桃祭のまとめ

私は映画批評で時折見かける「許す」という言葉が嫌いだ。これを使い始めた蓮實重彦はともかくとして、それより若い世代の映画批評家がこの言葉を使うのを見ると、悪い冗談としか思えないし、鈍感さを伴った傲慢さしか感じない(試みにこのブログで「許す」という言葉を検索してみたら、三件ほどヒットしたが、いずれも作品や映画作家に対して使われたものではなかったのでひと安心した)。逆に私が好きなのは「許せない」という言葉である。「許す」という言葉が、映画作家を見下す虚構の位置に身を置く映画批評家の傲慢さしか感じさせないのに対し(だったら自分で撮ってみればいいのだ!)、「許せない」という言葉はどこか地に足がついている感じがするし、パンクだ。
前置きはさておき、「桃祭」の感想を。昨日、引用させてもらった筒井武文さんの文章がこれら作品群の肯定的な側面を見事にすくいあげていたので、私は悪玉に徹することにする。これを書くことでマドモアゼルたち(あ、一人はマダムか)に嫌われたりしないことを願いつつ、当人たちから批評のリクエストがあったのでそれに答える形で(まあこれも裏返しの愛だと思っていただければ幸い)。個人的には映画とそうでないものとの差異についていろいろと考えさせられた。
今回、上映された5作品中、4作品が何らかの形で「家族」をテーマにしていたのは「症候」として興味深かった。彼女たちの表現衝動の根幹にこうしたものがあるということなのだろうか(あるいはそれは私の深読みかもしれない)。似通ったテーマの作品が並んでしまうと、題材の処理の仕方に個々の実力の差がはっきりでてしまうのは当然の理で、その点、このテーマを扱わなかった『座って!座って!』にとっては今回のラインナップは有利に作用したかもしれない。
『daughters』は、この作家が以前撮った『犬を撃つ』(カンヌのシネフォンダシオンに出品)の批評的リメイクとも言うべきもので、前作があの手この手を使って何かを「見せる」という演出に徹していたのに対し、ほぼ同じ題材を今度は不在の対象について登場人物たちが「語る」(あるいは「注釈する」)というデュラス的な手法がとられている(ただしデュラスの映画ほど映像とテクストの間のズレはない)。空間の把握の仕方が見事で、固定の長回しを主体とする画面(この作品のみスタンダード)も、抑制のきいた役者の演技と相俟って全くダレさせない。ただ欲を言えば、女優をもう少し魅力的に撮ればもっとよかった。監督の視線が隅々まで浸透しているのを感じさせたのは唯一この作品のみ。

★ ★ ★ ★ ★ ★ ★

__記述課題__
1. 次の(a)〜(c)が桃祭の感想の内容と合っているか、それぞれ「はい」か「いいえ」で答え、判断の決め手となる本文の語句をそのまま引用してください。(a) 上映された5作品のうち4作品が「家族」をテーマにしていた。(b) 『座って!座って!』は「家族」をテーマにしていた。(c) 筆者は映画批評で使われる「許す」という言葉を好んでいる。
2. 桃祭の感想を、本文が途切れたところから書き継ぐこと。
資料は桃祭の感想とは別個のものである。

__提供資料__
★ ★ ★ ★ ★ ★ ★

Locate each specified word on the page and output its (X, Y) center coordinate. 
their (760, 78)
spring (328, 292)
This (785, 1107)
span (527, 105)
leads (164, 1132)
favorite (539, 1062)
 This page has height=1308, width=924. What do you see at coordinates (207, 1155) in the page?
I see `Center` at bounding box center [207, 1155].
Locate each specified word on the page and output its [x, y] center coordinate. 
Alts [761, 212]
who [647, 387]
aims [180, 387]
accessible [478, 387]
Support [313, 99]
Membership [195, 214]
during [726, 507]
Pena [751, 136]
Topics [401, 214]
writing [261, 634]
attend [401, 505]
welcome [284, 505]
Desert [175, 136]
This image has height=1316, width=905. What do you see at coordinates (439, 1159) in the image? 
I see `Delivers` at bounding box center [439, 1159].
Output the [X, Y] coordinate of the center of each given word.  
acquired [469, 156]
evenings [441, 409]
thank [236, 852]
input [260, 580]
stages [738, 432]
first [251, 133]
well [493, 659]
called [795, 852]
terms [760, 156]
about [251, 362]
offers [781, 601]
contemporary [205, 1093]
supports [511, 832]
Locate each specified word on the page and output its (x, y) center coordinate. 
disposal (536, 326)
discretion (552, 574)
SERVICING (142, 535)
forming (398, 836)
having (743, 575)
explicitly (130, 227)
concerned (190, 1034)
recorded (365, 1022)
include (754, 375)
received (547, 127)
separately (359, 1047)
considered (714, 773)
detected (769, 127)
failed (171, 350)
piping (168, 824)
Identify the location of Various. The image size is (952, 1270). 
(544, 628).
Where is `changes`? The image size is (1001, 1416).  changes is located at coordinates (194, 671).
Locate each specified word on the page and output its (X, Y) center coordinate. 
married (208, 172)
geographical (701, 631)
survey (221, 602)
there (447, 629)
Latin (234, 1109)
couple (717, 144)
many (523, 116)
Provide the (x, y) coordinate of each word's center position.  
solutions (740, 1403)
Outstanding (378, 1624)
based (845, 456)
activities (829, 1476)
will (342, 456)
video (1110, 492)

★ ★ ★ ★ ★ ★ ★

__最終結果__
1.
(a) はい。「今回、上映された5作品中、4作品が何らかの形で「家族」をテーマにしていた」
(b) いいえ。「このテーマを扱わなかった『座って!座って!』」
(c) いいえ。「私は映画批評で時折見かける「許す」という言葉が嫌いだ。」

2.
『明日のかえり路』は、他の作品についてもおそらく同じことが言えるのだが、演劇畑の役者を映画で使う場合の戦略が欠けていることが大きな問題だと思う。つまりいかに役者から映画にとって必要なものだけ残してそれ以外を削るかという点において失敗している。もちろんこれは演出の問題ではあるのだが、撮影時にうまく行かなかったところをいかに編集でカバーするかという点にあまり注意が払われていないように見受けられた。単純にカット頭とカット尻を削ればもっと良くなったのにというショットがいくつもあったように思う。撮影も確かに「いい画」をとってはいるのだが、あくまでそれは「いい画」に過ぎず、演出と有機的な関係を取結んではいない(悪く言えば「官僚的」、これは編集についても言える)。また演出的なことを言うと、若い男が携帯を持っていて、しかも老人とさほど離れていない距離で通話をしているので、彼が老人に荷物を見ていてもらうという物語上のポイントであるべきはずのところが効いてこない(無人駅で他に人はいないのだから)。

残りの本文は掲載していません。